Hutton is at pains to stress that the corporate cultures in different water companies vary considerably. “You only have to spend a day in one and a day in another to see it’s like night and day,” he says. But he warns that it takes time to embed a purpose-led culture and turn around those where the need is greatest, particularly when it comes to big utilities that employ thousands of people.

Hutton explains that purpose should run across your values: how you do your HR, your marketing; that you’ll reflect customer challenge group positions in your decision making; that you’ll recognise trade unions and involve employees in your strategic decision-making. You need a leadership team that believes in it and shareholders who back it.

That all takes time to embed – and for those functions and stakeholders to see the evidence of change and buy into it. “Then you see a very different value set, ethos and general sense of the company when you go in and walk the floor,” Hutton says.

However, there seems to be a lot that needs to be taken on trust initially and there’s precious little of that in the water industry at the moment. What about assurance and verification? How might that be delivered in a convincing way?

Hutton posits a number of strands, the fine detail of which might need further development. First, give consumers a genuine voice through customer challenge groups – expanded from their current form to work at the company level, but coordinated nationally and linked to Ofwat.

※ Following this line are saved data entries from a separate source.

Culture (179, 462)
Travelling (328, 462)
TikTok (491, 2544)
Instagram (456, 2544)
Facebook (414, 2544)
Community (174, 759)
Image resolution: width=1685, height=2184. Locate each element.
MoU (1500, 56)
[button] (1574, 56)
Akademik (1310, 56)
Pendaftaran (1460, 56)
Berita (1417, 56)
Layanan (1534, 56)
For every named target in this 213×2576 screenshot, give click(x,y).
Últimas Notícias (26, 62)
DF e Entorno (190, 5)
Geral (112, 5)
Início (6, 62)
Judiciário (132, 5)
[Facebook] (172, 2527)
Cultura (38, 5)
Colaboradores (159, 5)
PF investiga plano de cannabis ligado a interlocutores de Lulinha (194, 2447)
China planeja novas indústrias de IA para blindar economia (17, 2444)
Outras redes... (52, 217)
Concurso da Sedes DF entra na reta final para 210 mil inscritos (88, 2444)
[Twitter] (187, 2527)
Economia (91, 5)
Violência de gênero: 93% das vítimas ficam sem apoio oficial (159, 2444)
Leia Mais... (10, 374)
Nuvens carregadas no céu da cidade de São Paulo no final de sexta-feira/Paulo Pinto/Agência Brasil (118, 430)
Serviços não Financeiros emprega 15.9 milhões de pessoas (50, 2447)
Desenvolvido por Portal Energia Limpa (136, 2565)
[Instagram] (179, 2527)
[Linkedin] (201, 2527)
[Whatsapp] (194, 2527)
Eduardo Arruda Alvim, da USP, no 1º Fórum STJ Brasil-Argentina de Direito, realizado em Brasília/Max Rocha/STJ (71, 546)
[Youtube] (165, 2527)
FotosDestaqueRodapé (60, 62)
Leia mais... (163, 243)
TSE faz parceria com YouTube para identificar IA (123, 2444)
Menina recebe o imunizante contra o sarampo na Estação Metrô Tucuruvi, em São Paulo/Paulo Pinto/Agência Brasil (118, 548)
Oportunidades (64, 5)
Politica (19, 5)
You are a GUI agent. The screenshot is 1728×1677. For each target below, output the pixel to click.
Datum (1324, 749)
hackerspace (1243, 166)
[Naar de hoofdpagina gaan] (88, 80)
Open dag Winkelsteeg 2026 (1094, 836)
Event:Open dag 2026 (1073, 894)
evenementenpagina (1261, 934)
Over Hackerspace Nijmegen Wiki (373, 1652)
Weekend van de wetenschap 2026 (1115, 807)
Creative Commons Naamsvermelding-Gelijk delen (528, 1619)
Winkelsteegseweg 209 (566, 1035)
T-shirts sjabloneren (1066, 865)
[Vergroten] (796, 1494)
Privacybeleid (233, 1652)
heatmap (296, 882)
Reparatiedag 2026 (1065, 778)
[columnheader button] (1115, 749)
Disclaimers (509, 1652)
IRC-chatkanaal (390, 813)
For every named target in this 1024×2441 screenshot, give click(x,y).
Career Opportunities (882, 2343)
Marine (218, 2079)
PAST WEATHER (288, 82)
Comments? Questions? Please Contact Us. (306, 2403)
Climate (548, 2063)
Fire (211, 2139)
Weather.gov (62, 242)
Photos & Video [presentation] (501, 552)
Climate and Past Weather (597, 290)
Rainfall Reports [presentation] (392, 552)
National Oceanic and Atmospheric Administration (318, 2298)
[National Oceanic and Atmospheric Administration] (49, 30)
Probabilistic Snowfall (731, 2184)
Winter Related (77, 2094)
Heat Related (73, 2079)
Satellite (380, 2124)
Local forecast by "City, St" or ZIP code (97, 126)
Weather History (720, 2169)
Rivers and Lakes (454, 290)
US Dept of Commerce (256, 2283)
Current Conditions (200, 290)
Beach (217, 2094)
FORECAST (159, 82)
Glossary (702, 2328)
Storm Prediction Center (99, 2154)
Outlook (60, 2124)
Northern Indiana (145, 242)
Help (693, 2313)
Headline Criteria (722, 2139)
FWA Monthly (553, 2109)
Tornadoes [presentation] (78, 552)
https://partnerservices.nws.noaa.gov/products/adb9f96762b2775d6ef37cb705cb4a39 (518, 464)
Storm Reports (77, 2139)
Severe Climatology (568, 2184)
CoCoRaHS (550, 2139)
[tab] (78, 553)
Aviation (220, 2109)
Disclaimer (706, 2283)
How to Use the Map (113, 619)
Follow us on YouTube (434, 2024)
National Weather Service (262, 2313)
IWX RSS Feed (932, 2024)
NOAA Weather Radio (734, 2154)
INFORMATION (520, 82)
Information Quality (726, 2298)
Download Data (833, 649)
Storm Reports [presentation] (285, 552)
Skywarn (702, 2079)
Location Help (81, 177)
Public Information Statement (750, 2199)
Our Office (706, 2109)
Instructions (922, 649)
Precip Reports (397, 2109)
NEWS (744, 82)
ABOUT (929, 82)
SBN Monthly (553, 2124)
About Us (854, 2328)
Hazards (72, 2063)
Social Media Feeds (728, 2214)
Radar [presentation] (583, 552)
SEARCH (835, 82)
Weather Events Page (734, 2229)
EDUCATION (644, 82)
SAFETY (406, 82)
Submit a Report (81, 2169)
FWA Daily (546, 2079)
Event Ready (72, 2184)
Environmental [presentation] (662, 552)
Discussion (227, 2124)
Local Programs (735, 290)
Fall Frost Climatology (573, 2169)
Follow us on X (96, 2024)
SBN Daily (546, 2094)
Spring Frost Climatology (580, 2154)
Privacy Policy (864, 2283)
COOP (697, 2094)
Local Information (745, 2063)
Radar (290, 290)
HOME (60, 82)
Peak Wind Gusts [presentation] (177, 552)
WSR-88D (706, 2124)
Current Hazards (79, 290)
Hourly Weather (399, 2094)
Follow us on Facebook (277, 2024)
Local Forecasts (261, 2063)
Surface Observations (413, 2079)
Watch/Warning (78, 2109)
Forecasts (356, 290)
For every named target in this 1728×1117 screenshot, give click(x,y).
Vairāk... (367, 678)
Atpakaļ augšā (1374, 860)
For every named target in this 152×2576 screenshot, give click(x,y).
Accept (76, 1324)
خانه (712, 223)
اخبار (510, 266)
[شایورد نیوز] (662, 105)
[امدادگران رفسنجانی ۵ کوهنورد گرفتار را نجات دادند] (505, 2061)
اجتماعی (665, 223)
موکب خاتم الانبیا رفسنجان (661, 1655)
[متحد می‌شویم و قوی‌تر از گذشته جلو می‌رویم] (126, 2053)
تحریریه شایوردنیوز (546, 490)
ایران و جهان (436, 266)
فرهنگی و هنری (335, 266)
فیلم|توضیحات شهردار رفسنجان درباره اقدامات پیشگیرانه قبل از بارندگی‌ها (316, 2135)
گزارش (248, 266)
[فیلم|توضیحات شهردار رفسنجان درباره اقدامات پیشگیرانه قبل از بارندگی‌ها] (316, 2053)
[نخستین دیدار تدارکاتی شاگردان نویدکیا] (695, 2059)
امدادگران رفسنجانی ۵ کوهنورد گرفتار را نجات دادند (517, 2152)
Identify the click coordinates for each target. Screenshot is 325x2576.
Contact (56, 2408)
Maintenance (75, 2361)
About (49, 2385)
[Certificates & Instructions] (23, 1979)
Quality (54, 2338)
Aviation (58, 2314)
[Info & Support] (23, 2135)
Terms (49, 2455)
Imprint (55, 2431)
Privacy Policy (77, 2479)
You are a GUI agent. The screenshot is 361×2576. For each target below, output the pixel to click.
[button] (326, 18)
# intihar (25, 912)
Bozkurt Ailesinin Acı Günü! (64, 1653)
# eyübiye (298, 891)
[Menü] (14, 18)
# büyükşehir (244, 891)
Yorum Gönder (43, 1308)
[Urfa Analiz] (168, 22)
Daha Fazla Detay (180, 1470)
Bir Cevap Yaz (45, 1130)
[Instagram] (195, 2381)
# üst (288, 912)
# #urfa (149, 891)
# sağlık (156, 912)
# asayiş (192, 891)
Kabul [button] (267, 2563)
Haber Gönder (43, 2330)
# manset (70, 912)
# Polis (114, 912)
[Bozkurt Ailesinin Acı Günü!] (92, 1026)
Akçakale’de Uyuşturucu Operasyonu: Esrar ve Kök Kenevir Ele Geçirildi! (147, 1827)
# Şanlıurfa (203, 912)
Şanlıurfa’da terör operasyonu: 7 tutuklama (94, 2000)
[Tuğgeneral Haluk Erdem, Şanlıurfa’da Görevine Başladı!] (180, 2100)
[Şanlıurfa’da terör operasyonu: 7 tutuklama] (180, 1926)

Second, involve employees, through unions, in strategic decision-making. He acknowledges that there’s potentially a confidence-building exercise to be done there with some audiences.

But, he argues, empowering stakeholders who are in some way close to water companies (customers, employees) can build appreciation that the road to a healthy environment and a resilient water system isn’t necessarily a quick or simple one. At the same time, those stakeholders will hold the companies to account.

Hutton asserts that what flows from purpose is a suite of regulatable metrics: investment, gearing ratios, strategy on net zero, social tariffs, environmental commitments, pricing, service standards and so on.

Of course, these then have to be purposefully regulated – open-book regulation instead of the current system under which some companies have gamed the regulator. So there are clearly big implications for the regulator, too – although Hutton notes that Ofwat has been moving in this direction.  

There are clearly layers to reassuring a deeply sceptical public on water, from tougher regulation to embedding social purpose through articles of association or licence conditions, from empowering customers, employees and other stakeholders to be both scrutineers and advocates, and putting in place the right ownership structures and rules on listing on public markets to ensure that there’s a level playing field around transparency.

All of that sounds like progress. As Hutton says, purpose-led companies do behave differently. “They understand they have a social licence to operate,” he says. “They understand the claims of stakeholders on them and they accept those claims. It’s a very different mindset.”